# Вопросы-ответы > Кришна для начинающих >  Список инициирующих гуру ИСККОН

## Ямуначарья дас

30.05.2008  Ника:

Харе Кришна!

Очень нужно найти имена ВСЕХ инициирующих гуру. Подскажите, пожалуйста, где можно найти такую информацию!

Заранее спасибо!

----------


## Ямуначарья дас

Харе Кришна, Ника!

Я не нашел официальной информации по данному вопросу, поэтому составил список сам вместе с несколькими преданными.
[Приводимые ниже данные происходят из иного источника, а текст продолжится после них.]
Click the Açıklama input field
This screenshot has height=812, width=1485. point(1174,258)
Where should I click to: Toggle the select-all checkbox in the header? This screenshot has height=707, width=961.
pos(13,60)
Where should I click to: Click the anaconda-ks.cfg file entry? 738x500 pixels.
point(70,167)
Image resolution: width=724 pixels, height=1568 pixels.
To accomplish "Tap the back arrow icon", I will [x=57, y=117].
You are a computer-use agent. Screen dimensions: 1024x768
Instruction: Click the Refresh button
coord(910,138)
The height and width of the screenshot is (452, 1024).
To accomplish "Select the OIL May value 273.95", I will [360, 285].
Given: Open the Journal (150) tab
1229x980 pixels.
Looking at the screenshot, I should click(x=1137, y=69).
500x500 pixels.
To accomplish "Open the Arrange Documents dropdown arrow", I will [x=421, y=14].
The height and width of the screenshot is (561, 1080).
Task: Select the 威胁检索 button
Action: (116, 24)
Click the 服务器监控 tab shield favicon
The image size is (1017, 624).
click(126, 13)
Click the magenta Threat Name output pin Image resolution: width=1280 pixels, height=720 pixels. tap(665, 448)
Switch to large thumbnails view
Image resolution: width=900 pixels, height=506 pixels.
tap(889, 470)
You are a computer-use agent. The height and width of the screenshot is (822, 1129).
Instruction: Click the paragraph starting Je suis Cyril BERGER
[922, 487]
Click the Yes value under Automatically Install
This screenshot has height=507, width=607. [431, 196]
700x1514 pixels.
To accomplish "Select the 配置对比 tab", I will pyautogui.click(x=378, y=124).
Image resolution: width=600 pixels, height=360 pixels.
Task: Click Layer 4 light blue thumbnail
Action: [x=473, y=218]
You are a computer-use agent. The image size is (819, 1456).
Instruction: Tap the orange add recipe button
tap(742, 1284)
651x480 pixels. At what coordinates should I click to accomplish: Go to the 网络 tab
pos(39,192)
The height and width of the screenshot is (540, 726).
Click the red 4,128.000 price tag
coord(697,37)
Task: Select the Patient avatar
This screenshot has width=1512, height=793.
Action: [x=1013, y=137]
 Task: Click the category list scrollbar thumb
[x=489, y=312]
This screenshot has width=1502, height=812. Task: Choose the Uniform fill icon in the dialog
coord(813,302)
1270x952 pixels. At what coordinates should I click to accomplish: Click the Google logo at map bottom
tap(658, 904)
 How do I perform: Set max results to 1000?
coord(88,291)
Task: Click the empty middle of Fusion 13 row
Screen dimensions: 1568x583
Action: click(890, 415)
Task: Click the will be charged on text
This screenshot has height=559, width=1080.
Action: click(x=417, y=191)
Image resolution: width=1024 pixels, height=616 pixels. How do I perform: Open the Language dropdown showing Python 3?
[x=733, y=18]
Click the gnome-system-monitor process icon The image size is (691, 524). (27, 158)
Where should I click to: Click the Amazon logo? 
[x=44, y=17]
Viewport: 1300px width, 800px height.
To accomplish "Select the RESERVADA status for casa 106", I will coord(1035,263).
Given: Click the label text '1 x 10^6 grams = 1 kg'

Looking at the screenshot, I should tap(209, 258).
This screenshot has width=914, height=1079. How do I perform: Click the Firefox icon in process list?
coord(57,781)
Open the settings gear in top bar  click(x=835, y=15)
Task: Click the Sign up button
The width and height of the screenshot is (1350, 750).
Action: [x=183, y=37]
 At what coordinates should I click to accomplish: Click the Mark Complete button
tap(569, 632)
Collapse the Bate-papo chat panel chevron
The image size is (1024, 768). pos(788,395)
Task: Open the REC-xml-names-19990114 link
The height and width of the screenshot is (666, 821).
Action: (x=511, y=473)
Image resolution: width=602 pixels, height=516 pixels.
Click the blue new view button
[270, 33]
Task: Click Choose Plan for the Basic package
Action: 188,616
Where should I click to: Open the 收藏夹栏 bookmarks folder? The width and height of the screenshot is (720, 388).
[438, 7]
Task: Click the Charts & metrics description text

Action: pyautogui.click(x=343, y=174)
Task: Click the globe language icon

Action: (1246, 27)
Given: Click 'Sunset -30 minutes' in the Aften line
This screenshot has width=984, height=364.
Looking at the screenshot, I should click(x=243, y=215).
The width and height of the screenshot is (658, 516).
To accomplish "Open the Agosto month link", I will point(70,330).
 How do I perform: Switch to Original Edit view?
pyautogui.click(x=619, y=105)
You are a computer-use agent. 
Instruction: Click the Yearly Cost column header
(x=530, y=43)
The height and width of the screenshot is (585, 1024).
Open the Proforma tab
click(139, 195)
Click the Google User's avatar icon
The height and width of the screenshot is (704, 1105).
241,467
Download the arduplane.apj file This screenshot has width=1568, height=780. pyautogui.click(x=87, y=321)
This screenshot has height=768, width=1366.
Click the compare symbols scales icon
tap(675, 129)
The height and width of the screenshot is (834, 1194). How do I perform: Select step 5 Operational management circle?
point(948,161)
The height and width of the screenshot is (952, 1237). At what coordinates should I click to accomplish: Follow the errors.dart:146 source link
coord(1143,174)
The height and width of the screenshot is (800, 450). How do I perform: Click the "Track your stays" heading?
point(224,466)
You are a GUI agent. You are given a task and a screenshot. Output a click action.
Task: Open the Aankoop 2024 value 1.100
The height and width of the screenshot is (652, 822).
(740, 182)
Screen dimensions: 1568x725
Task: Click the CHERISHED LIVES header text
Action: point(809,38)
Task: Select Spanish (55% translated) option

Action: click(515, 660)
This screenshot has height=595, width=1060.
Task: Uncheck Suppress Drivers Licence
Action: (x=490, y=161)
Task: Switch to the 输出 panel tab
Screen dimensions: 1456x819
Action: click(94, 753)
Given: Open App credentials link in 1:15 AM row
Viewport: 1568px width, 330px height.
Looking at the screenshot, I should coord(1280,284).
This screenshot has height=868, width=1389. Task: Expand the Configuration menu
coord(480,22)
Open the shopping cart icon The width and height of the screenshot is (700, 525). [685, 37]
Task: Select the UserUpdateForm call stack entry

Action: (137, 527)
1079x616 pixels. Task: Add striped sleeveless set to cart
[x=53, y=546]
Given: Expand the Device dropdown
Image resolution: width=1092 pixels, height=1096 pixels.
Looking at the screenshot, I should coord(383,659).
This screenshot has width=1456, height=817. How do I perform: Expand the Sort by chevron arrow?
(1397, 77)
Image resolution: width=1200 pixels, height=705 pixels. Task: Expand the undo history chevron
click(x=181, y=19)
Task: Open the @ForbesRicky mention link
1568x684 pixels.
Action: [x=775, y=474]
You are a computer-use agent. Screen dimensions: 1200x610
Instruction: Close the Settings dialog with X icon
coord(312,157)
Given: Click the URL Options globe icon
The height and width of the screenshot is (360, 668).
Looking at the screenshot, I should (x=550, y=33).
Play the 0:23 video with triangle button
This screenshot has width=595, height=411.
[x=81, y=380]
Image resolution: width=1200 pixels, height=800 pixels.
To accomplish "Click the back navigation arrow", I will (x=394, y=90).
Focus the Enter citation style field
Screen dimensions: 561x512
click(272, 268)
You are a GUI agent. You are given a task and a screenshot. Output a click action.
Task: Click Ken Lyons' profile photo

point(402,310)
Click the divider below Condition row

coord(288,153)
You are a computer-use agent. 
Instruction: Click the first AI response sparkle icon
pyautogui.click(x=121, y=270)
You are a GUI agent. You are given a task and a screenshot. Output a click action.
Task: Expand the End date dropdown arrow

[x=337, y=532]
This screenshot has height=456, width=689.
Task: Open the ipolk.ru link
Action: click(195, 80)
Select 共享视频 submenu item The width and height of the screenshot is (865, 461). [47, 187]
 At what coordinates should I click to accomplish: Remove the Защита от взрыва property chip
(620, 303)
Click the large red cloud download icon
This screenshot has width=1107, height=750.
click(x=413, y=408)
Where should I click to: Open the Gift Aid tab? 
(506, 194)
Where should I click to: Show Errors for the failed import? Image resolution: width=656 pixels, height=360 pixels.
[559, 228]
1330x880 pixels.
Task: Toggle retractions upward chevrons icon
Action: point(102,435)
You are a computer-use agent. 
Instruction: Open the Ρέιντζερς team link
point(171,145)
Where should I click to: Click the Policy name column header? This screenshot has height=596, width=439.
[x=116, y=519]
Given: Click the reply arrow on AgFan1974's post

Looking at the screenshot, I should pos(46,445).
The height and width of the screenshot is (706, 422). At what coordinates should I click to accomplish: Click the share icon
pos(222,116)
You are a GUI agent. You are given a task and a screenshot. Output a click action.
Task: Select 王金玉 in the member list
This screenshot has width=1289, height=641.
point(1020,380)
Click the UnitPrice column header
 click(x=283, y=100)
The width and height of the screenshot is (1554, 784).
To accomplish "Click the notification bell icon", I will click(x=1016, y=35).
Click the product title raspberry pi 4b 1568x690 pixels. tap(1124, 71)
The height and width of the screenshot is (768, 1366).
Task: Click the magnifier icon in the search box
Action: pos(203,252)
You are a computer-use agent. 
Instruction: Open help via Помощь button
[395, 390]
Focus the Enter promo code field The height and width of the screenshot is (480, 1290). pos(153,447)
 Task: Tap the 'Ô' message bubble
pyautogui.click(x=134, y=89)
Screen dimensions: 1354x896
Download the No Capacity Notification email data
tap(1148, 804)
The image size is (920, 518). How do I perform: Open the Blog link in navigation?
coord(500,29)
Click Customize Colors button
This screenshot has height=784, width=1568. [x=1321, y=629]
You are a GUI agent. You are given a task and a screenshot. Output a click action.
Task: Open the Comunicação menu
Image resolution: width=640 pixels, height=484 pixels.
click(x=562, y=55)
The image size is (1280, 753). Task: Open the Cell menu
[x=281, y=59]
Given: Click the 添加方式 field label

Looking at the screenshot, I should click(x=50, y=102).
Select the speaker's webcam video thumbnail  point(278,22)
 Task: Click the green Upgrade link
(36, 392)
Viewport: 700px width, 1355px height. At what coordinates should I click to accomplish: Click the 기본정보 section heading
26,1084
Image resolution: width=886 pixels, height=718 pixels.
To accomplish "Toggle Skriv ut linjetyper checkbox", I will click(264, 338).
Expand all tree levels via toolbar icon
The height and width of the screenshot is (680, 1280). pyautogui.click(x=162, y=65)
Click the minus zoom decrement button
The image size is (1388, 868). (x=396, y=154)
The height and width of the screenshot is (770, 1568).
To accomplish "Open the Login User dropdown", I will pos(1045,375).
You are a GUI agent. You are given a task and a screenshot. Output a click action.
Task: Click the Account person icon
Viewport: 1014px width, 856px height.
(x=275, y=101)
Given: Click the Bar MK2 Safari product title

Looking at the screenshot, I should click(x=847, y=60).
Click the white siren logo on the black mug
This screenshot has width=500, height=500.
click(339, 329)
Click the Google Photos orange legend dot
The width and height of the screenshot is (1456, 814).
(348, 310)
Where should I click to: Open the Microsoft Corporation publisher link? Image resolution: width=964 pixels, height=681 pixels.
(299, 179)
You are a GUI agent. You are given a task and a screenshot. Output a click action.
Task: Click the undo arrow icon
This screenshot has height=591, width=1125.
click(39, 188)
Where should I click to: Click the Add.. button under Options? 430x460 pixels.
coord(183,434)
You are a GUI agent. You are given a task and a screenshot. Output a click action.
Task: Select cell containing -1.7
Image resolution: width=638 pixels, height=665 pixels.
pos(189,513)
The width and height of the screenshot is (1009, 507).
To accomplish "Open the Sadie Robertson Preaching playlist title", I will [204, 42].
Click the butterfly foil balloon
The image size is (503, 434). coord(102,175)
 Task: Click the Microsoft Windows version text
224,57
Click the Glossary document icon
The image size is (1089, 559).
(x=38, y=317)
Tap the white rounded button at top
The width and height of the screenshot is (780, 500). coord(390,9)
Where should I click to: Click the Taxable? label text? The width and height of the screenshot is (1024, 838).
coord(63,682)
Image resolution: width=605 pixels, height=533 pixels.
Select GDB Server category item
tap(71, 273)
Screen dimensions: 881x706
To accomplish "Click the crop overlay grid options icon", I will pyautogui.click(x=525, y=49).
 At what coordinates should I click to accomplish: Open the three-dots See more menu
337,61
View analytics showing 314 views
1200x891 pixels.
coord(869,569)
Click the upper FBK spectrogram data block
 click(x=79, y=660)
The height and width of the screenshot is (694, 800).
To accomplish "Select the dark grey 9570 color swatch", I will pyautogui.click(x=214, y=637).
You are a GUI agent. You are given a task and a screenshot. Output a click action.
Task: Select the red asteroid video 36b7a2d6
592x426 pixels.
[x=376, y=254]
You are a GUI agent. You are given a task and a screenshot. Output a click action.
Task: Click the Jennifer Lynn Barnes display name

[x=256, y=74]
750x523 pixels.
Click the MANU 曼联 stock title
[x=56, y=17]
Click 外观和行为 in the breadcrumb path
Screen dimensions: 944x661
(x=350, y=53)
Есть небольшая вероятность отсутствия в списке одного-двух инициирующих духовных учителей. Данные современные, список составлен с учетом последних резолюций GBC.

Bhakti Bhusana Swami
Bhakti Marg Swami
Bhakti Charu Swami
Bhakti Vaibhava Swami *
Bhakti Vidya Purna Swami *
Bhakti Vijnana Goswami * [R]
Bhakti Vikasha Swami *
Bhakti Vashrambha Madhava Swami
Bhakti Purusottama Swami
Bhakti Ragava Swami
Bhakti Chaitanya Swami *
Bhakti Bringa Govinda Swami *
Bhanu Swami
Bir Krishna Das Goswami
BVV Narasimha Swami
Chandra Mauli Swami
Danavir Goswami
Devamrita Swami
Dhanvantari Swami
Gopal Krishna Goswami *
Guru Prasad Swami
Giridhari Swami
H.G. Ravindra Swarup Prabhu
H.G. Chaytanya Chandra Charan Prabhu * [R]
H.G. Rohini Suta Prabhu *
H.G. Sankarshan Prabhu
Hridayananda Das Goswami
Hanumat Presaka Swami
Indradyumna Swami *
Kadambakanana Swami
Kavichandra Swami
Jayadvaita Swami
Jayapataka Swami *
Lokanath Swami *
Mukunda Goswami
Mahanidhi Swami
Mahavishnu Swami (A.C. Bhakivedanta Swami disciple)
Mahavishnu Swami (Shivaram Swami disciple)
Niranjana Swami *
Navayogendra Swami
Paramgati Swami
Partha Sarathi Das Goswami
Prahladananda Swami
Purnachandra Goswami *
Prabhavishnu Swami * [R]
Radhanath Swami *
Radha Govinda Swami
Ramai Swami
Romapada Swami
Satsvarupa Das Goswami (не принимает новых учеников)
Shivaram Swami *
Shachinandana Swami
Umapati Swami
Veda Vyasa Priya Swami

[R] - русскоязычные по рождению или знающие русский язык духовные учителя
* - духовные учителя, имеющие много учеников в России и регулярно призжающие в Россию

Спасибо Вам за Ваш вопрос, буду рад новым вопросам.

----------